* [Selected excerpt]:
My concern is that those leads from the terminals to the actual sensor chip, and even the lead-blocks themselves look mighty small for 80 amps, much less the 150 amps it is rated for. To safely carry 80 amps, I'd plan to use 4 Ga. copper wire. What am I missing here? I have no doubt it would handle 150 amps for a few seconds, but would it handle 60 - 80 amps for several hours without frying? Is there a better way, perhaps? Using a separate shunt seems more logical, but it looks like a PITA to set it up properly. I was hoping for more of a turn-key solution....

Any thoughts or advice appreciated! Thanks in advance.

Gary

outsider

Don't like the looks of that myself, might be OK short term but I wouldn't trust it for hours. I would go with a standard 75mV shunt of whatever power rating required. What voltage and where in the circuit will the shunt be located?

* [Material provided]:
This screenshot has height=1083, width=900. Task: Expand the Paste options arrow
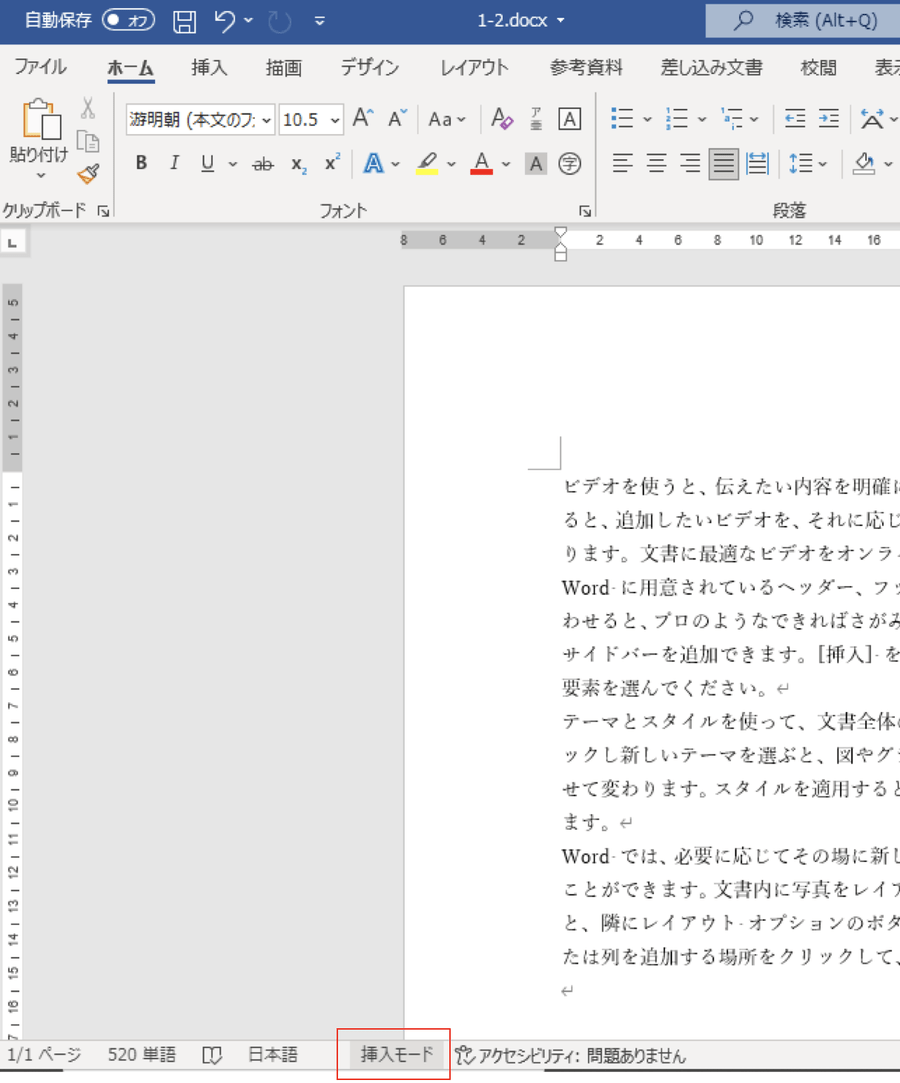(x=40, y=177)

* [Tasks to complete]:
[a] In the forum thread on the current sensor, what wire would Gary plan to use to carry 80 amps safely?
[b] Rewrite the paragraph of the forum thread that begins "My concern is that those leads" as a short bulleted list that keeps its main facts.

* [Answers below]:
[a] 4 Ga. copper wire.

[b]
- The leads from the terminals to the sensor chip, and the lead-blocks, look too small for 80 amps, let alone the rated 150 amps.
- Carrying 80 amps safely would call for 4 Ga. copper wire.
- The sensor could likely handle 150 amps for a few seconds, but it is doubtful it could carry 60–80 amps for several hours without frying.
- A separate shunt seems more logical but looks like a hassle to set up properly; a turn-key solution was hoped for.